Sunday, September 19, 2010

when social science disappoints

The aim of this blog is to uncover studies from the social sciences that reveal potential failings in that great social experiment, US democracy.

But all too depressingly often I run into studies that end up revealing the failings of the social sciences themselves.

Case in point: A Chronicle Review article mentioned an incredible story about how easily duped we are by authority -

"In the early 1970s, a group of medical researchers decided to study an unusual question. How would a medical audience respond to a lecture that was completely devoid of content, yet delivered with authority by a convincing phony? To find out, the authors hired a distinguished-looking actor and gave him the name Dr. Myron L. Fox. They fabricated an impressive CV for Dr. Fox and billed him as an expert in mathematics and human behavior. Finally, they provided him with a fake lecture composed largely of impressive-sounding gibberish, and had him deliver the lecture wearing a white coat to three medical audiences under the title "Mathematical Game Theory as Applied to Physician Education." At the end of the lecture, the audience members filled out a questionnaire.

"The responses were overwhelmingly positive. The audience members described Dr. Fox as "extremely articulate" and "captivating." One said he delivered "a very dramatic presentation." After one lecture, 90 percent of the audience members said they had found the lecture by Dr. Fox "stimulating." Over all, almost every member of every audience loved Dr. Fox's lecture, despite the fact that, as the authors write, it was delivered by an actor "programmed to teach charismatically and nonsubstantively on a topic about which he knew nothing."'

Pretty stunning proof that we will blindly believe an "authority" even when he speaks utter nonsense, yes?

Well, maybe. Looking at the details of the study, a couple of near-gaping holes quickly stand out.

For one, the study broke the cardinal rule of scientific study; that is, it didn't have a "control group." In other words, the study looked only at how an audience judged a good lecturer delivering a nonsensical lecture; it did not also look at how a similar audience would judge a good lecturer delivering a sensible lecture. Doing so, the experimenters may have found that the good feedback the phony lecture received was not so good when compared to a non-gibberish lecture.

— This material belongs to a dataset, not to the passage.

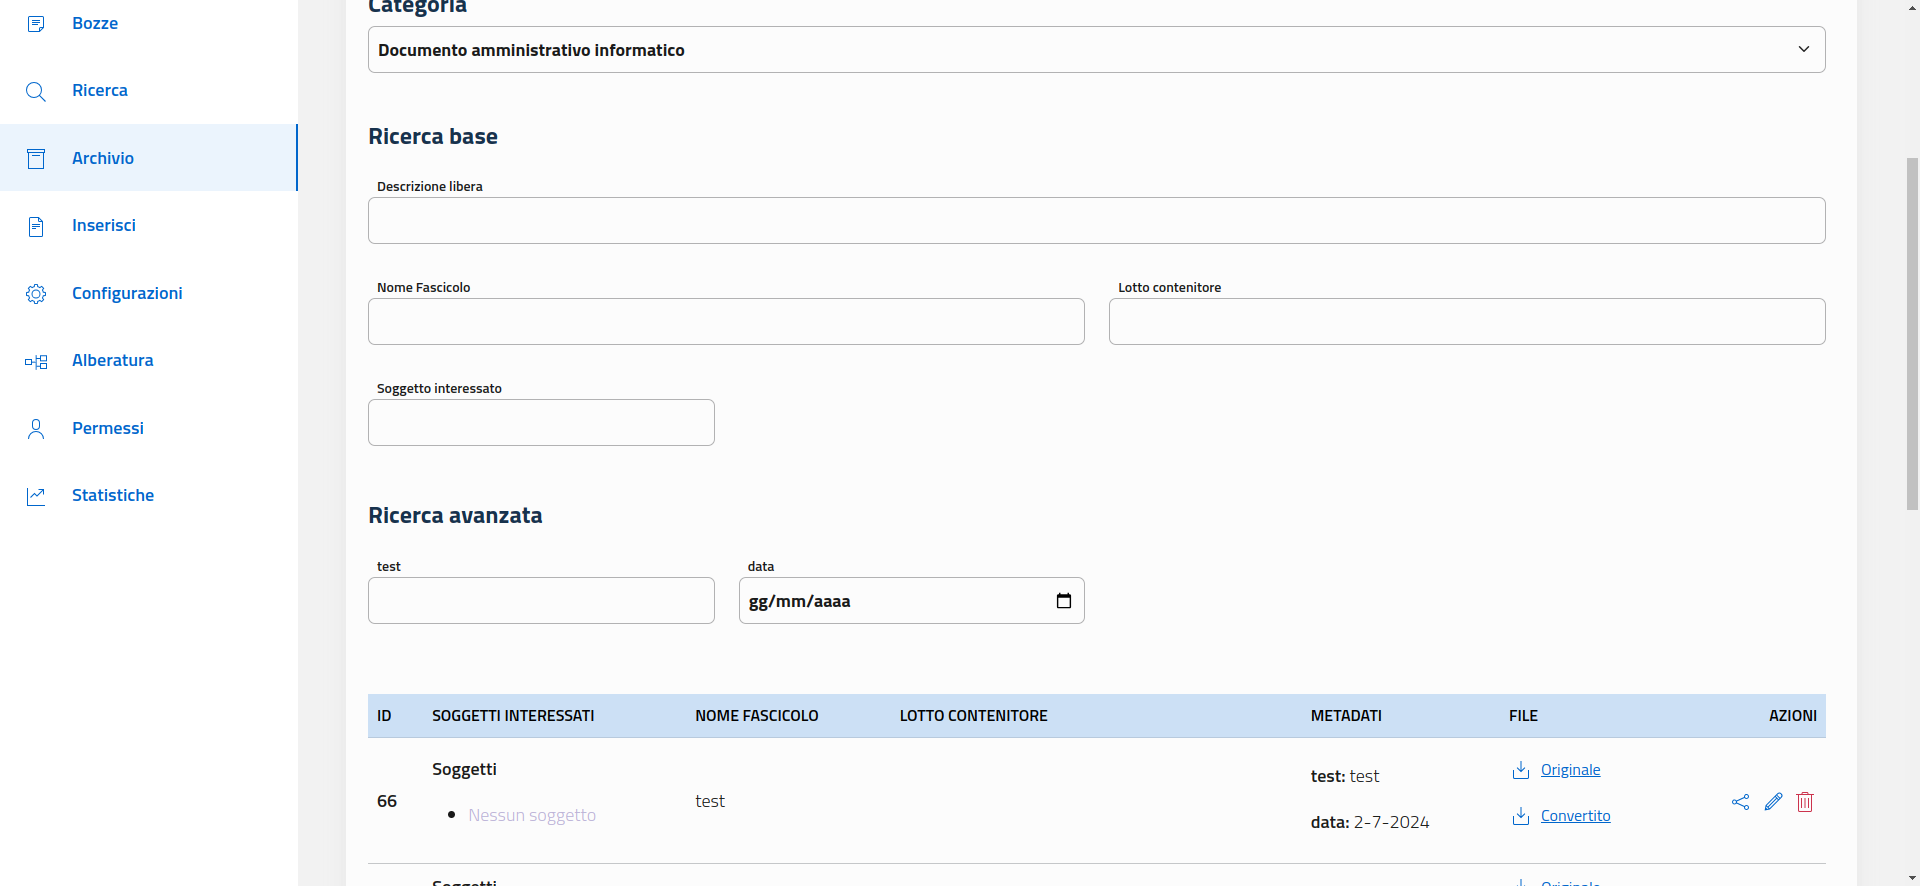Expand the Categoria dropdown

[x=1096, y=50]
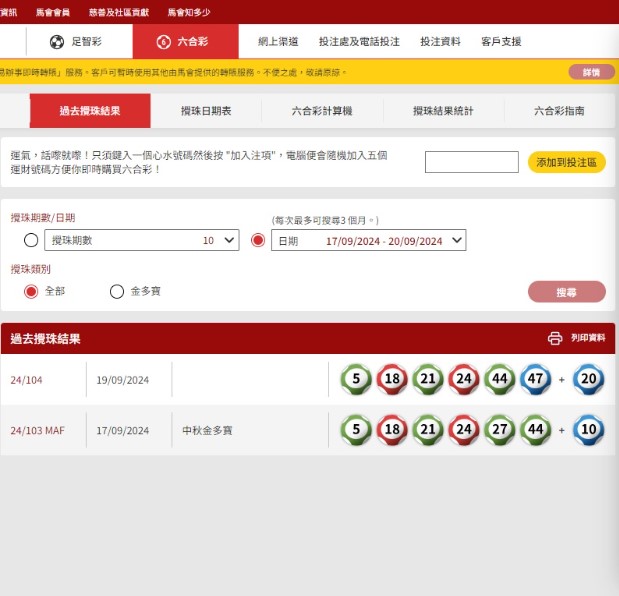The width and height of the screenshot is (619, 596).
Task: Open the 攪珠結果統計 tab
Action: (443, 111)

The other holes hint that that may be the case. First, the feedback forms ask mostly about the style of the presentation, not the content. For some reason the researchers didn't ask "Did the lecturer make a clear (or convincing) argument?" If they had, the experimenters may have found a big drop in positive feedback.

Second, the responders free-form comments suggest that quite a few weren't buying the lecture. Most of the positive comments were, again, about the style of Dr. Fox. But when it comes to content, the responses show signs of bafflement: "Too intellectual a presentation. My orientation is more pragmatic. Did not carry it far enough. Lack of visual materials to relate it to psychiatry. Left out relevant examples. He misses the last few phrases which I believe would have tied together his ideas for me. Interesting, wish he dwelled more on background. Somewhat disorganized. Unorganized and ineffective." (There was one positive comment on content: "Good analysis of subject that has been personally studied before." I think we've all met this delusional guy before.)

But, you say, what can explain the good feedback this impostor got, if people did not actually believe he was legit? A likely explanation was that they were being polite or hiding their confusion. Think about it: how often have you sat through a talk that you didn't understand and then written on the feedback form either "I had no idea what he was talking about" or "That lecture was bullshit." You probably either left the comment section blank or politely alluded to its inanity, saying something like "My orientation is more pragmatic."

Unfortunately, we won't ever have the true explanation because, deep sigh, this potentially brilliant study didn't ask the right questions in the right conditions.